* WHAT YOU NEED TO DO
Exactly the lines from the one containing "The image size is (1481, 812)." through the final line of the data below, with pictures omitted, make up the answer.

* INFORMATION
*** Block opens ***

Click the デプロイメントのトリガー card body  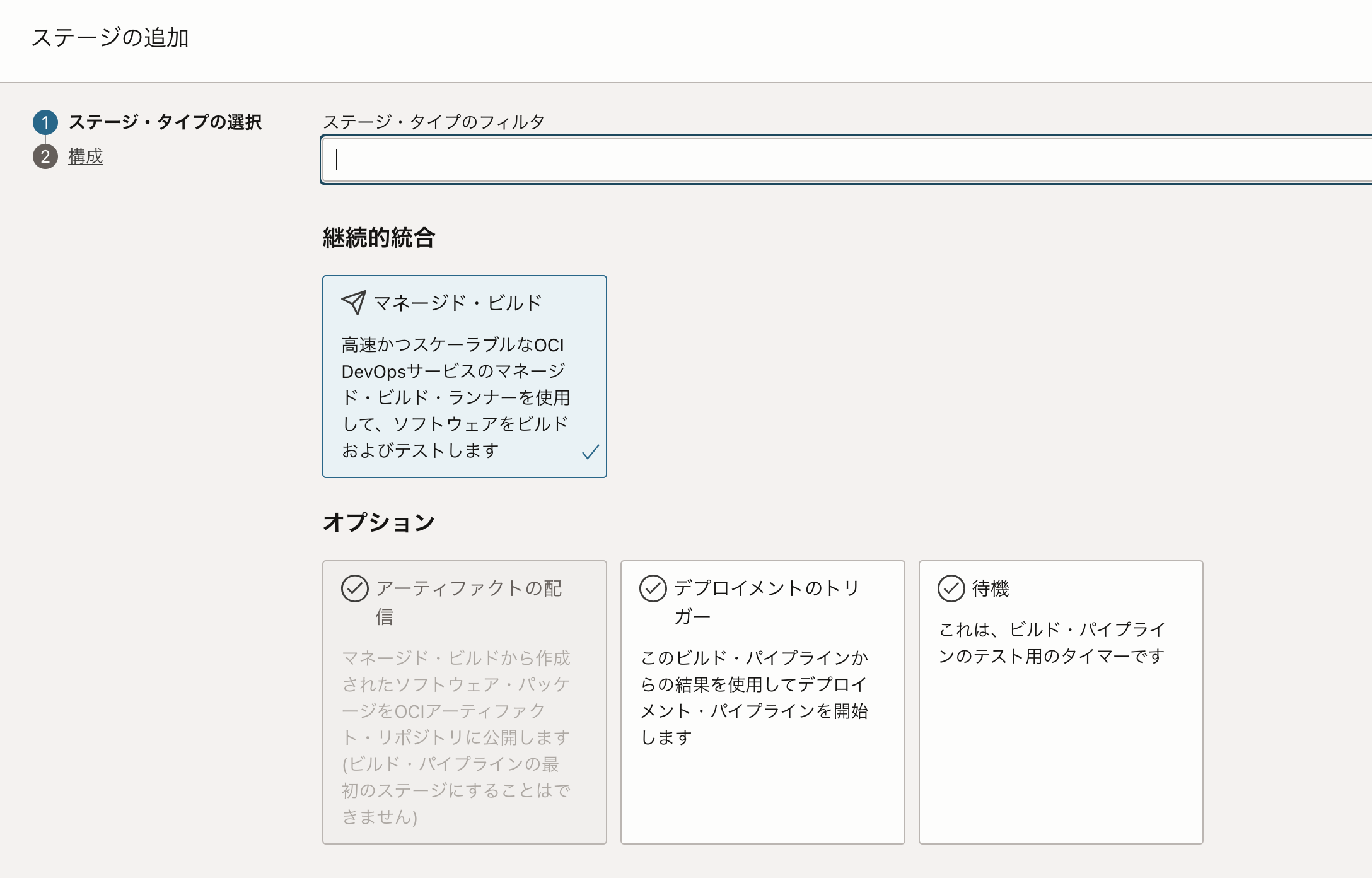coord(763,694)
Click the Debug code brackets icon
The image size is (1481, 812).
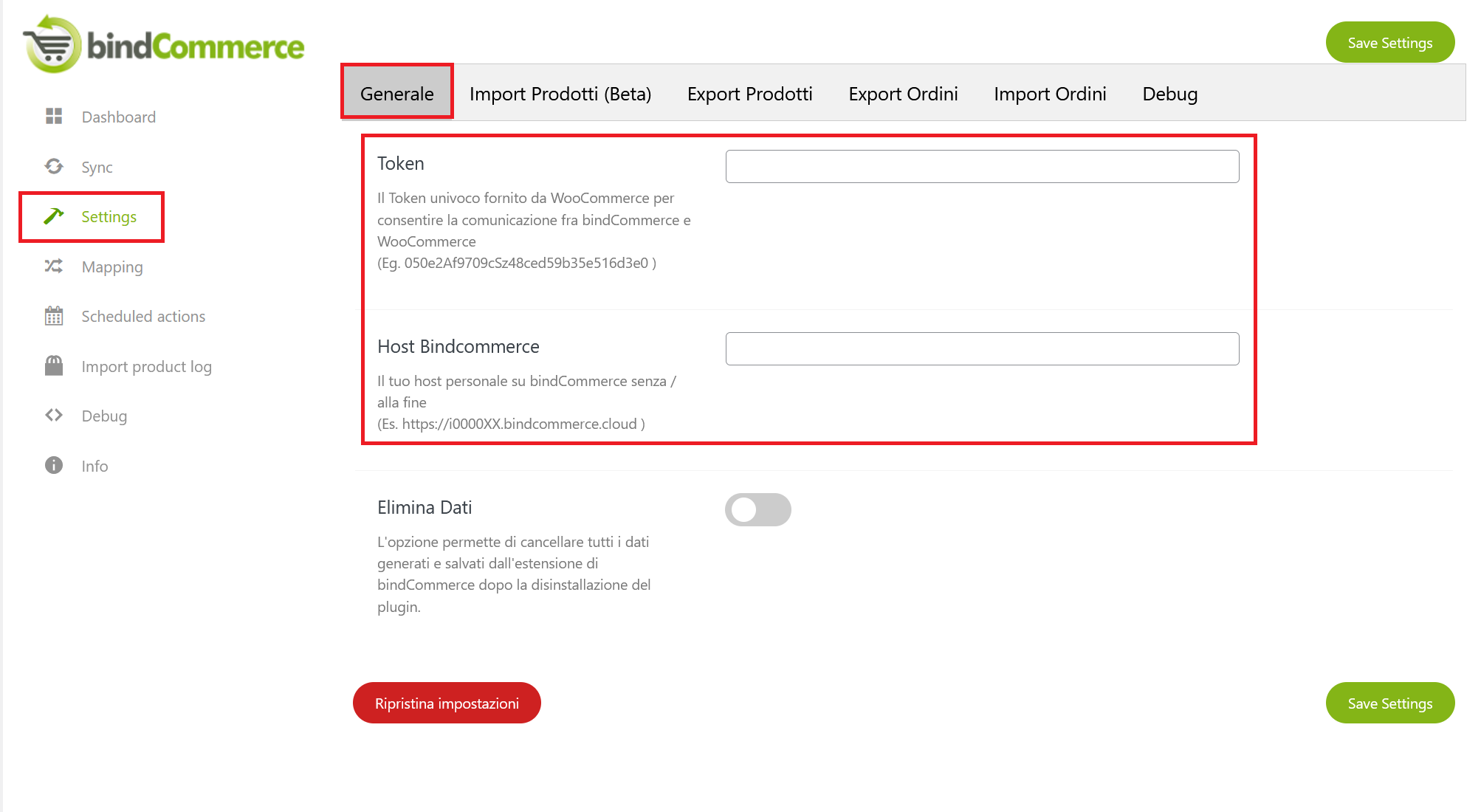click(x=54, y=416)
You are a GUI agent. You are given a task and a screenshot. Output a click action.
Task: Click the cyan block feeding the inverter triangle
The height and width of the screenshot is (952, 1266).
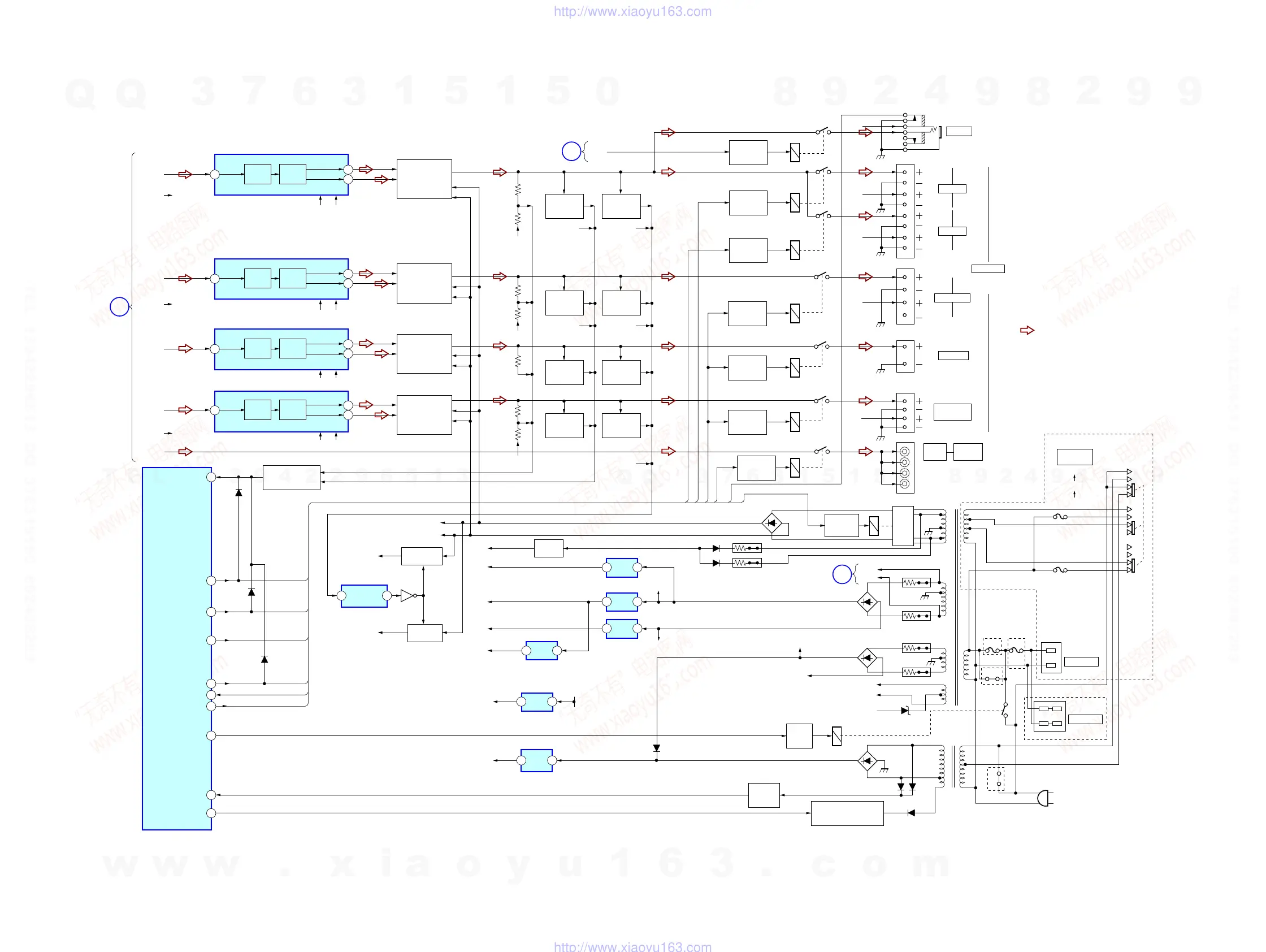[364, 596]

*** Block closes ***

* RESPONSE AREA
The image size is (1481, 812).
click(x=54, y=416)
You are a GUI agent. You are given a task and a screenshot. Output a click action.
Task: Click the cyan block feeding the inverter triangle
The height and width of the screenshot is (952, 1266).
[364, 596]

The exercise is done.